### SUPPLIED TEXT
--------
Is it not true that X⊗Y and X⊗I+I⊗Y would both yield symmetric measurements on a 2 particle system with identical particles?
 
The operator X \otimes I corresponds to performing a measurement of X on the first particle, and doing nothing to the second particle, while I \otimes Y corresponds to performing a measurement of Y on the second particle, and doing nothing to the first particle. I'm not sure about position measurements, but for momentum measurements, it certainly makes sense to say that the total momentum P_{total} is obtained by summing the momentum of the first particle, P_1 and the momentum of the second particle, P_2. So the operator corresponding to total momentum, \hat{P}_{total} should be written as:

\hat{P}_{total} = \hat{P}_1 + \hat{P}_2

where
\hat{P}_1 = \hat{P} \otimes I
and
\hat{P}_2 = I \otimes \hat{P}.
 
stevendaryl said:
The operator X \otimes I corresponds to performing a measurement of X on the first particle, and doing nothing to the second particle, while I \otimes Y corresponds to performing a measurement of Y on the second particle, and doing nothing to the first particle. I'm not sure about position measurements, but for momentum measurements, it certainly makes sense to say that the total momentum P_{total} is obtained by summing the momentum of the first particle, P_1 and the momentum of the second particle, P_2. So the operator corresponding to total momentum, \hat{P}_{total} should be written as:

\hat{P}_{total} = \hat{P}_1 + \hat{P}_2

where
\hat{P}_1 = \hat{P} \otimes I
and
\hat{P}_2 = I \otimes \hat{P}.
--------
### COLLECTED DATA
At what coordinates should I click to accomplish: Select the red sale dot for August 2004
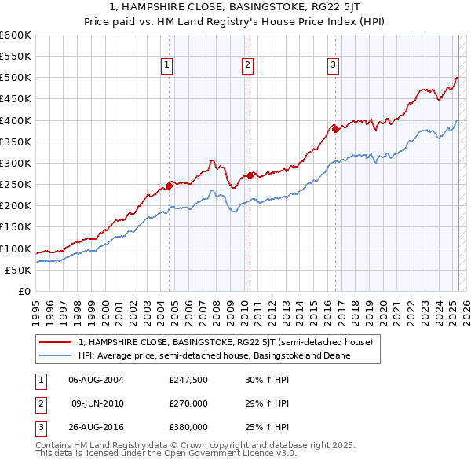[x=170, y=186]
--------
### TASK OBJECTIVE
Retype the two-particle operator text in full, word for word and symbol for symbol. The listing has no connection to the two-particle operator text.

### TASK ANSWER
Is it not true that X⊗Y and X⊗I+I⊗Y would both yield symmetric measurements on a 2 particle system with identical particles?
 
The operator X \otimes I corresponds to performing a measurement of X on the first particle, and doing nothing to the second particle, while I \otimes Y corresponds to performing a measurement of Y on the second particle, and doing nothing to the first particle. I'm not sure about position measurements, but for momentum measurements, it certainly makes sense to say that the total momentum P_{total} is obtained by summing the momentum of the first particle, P_1 and the momentum of the second particle, P_2. So the operator corresponding to total momentum, \hat{P}_{total} should be written as:

\hat{P}_{total} = \hat{P}_1 + \hat{P}_2

where
\hat{P}_1 = \hat{P} \otimes I
and
\hat{P}_2 = I \otimes \hat{P}.
 
stevendaryl said:
The operator X \otimes I corresponds to performing a measurement of X on the first particle, and doing nothing to the second particle, while I \otimes Y corresponds to performing a measurement of Y on the second particle, and doing nothing to the first particle. I'm not sure about position measurements, but for momentum measurements, it certainly makes sense to say that the total momentum P_{total} is obtained by summing the momentum of the first particle, P_1 and the momentum of the second particle, P_2. So the operator corresponding to total momentum, \hat{P}_{total} should be written as:

\hat{P}_{total} = \hat{P}_1 + \hat{P}_2

where
\hat{P}_1 = \hat{P} \otimes I
and
\hat{P}_2 = I \otimes \hat{P}.